Microscopy techniques US Medical PG Question 9: An 82-year-old woman presents to the emergency department after a fall. Imaging reveals diffuse trauma to the left humerus from the midshaft to the distal metaphysis with shearing of the periosteum. The orthopedic surgeon suggests a follow-up in 2 weeks. In that time, the patient develops worsening pain. At follow-up, she is found to have diffuse bone necrosis from the midshaft of the left humerus to the distal metaphysis, with no involvement of the distal forearm structures.
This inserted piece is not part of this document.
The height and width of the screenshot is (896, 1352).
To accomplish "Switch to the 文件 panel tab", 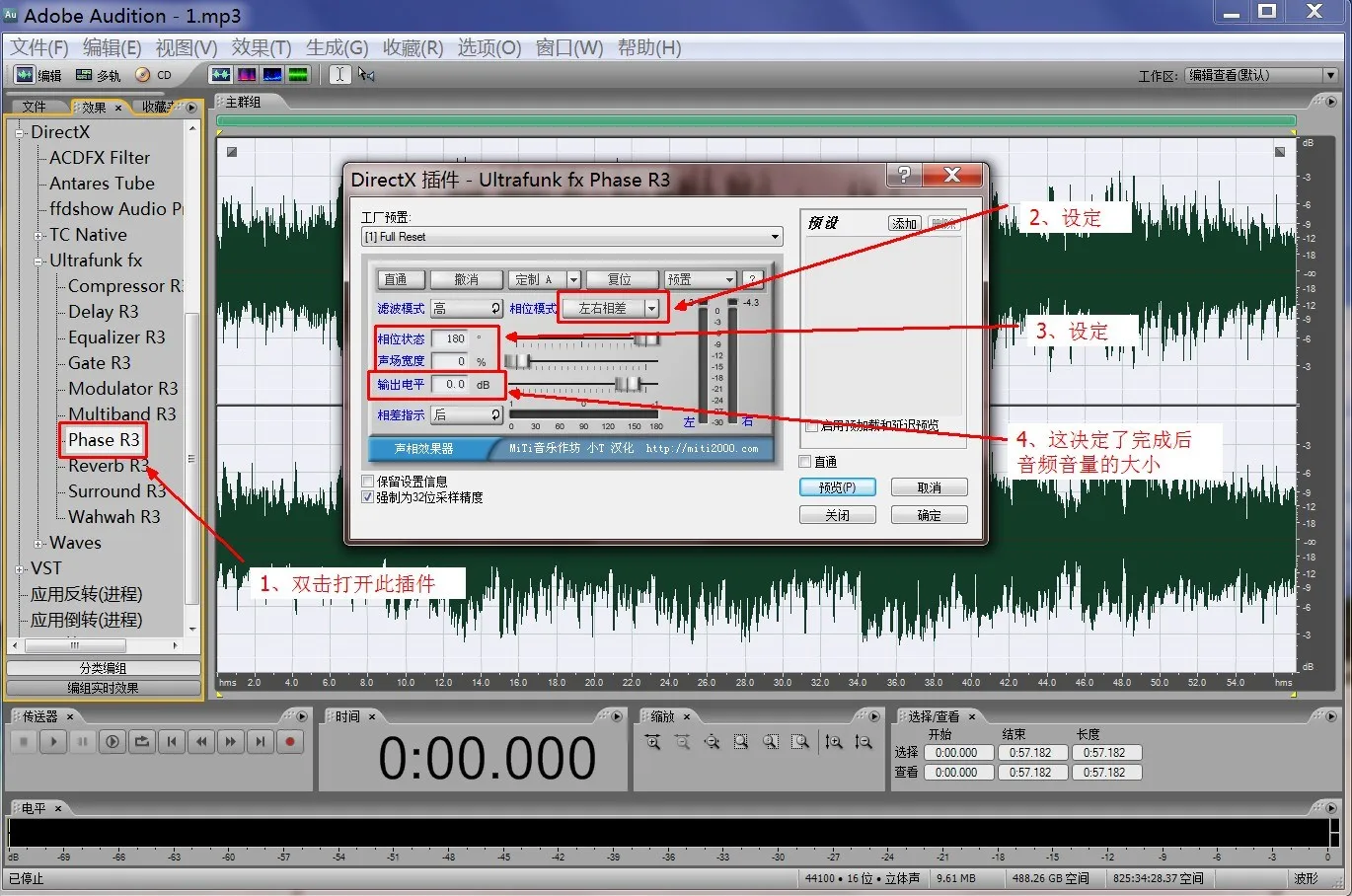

Which of the following structures must have been damaged to cause this diffuse bone necrosis?
- A. Volkmann’s canal
- B. Haversian canal
- C. Epiphyseal plate
- D. Brachial artery (Correct Answer)
- E. Ulnar nerve
Microscopy techniques Explanation: ***Brachial artery***
- Damage to the **brachial artery** can compromise the blood supply to the entire distal upper limb, leading to **ischemia** and subsequent **bone necrosis**, particularly in the humerus as described.
- The extensive necrosis from the midshaft to the olecranon process suggests a significant vascular insult affecting a large portion of the bone.
*Volkmann’s canal*
- **Volkmann’s canals** primarily house small blood vessels and nerves that run perpendicular to the long axis of bone, connecting Haversian canals.
- Damage to these microscopic canals alone would not typically cause such a widespread and diffuse pattern of macroscopic bone necrosis.
*Haversian canal*
- **Haversian canals** contain the blood vessels and nerves within the osteons, the basic structural units of compact bone.
- While essential for local bone viability, damage to individual Haversian canals would lead to microscopic areas of necrosis, not the widespread bone death observed here.
*Epiphyseal plate*
- The **epiphyseal plate (growth plate)** is responsible for longitudinal bone growth and is typically found in growing children, not an 82-year-old woman.
- Damage to this structure in a child would primarily affect bone development and length, not widespread necrosis in an adult.
*Ulnar nerve*
- The **ulnar nerve** carries motor and sensory fibers to parts of the forearm and hand and does not supply blood to the bone.
- Damage to the ulnar nerve would result in neurological deficits, such as numbness and weakness, but would not directly cause bone necrosis.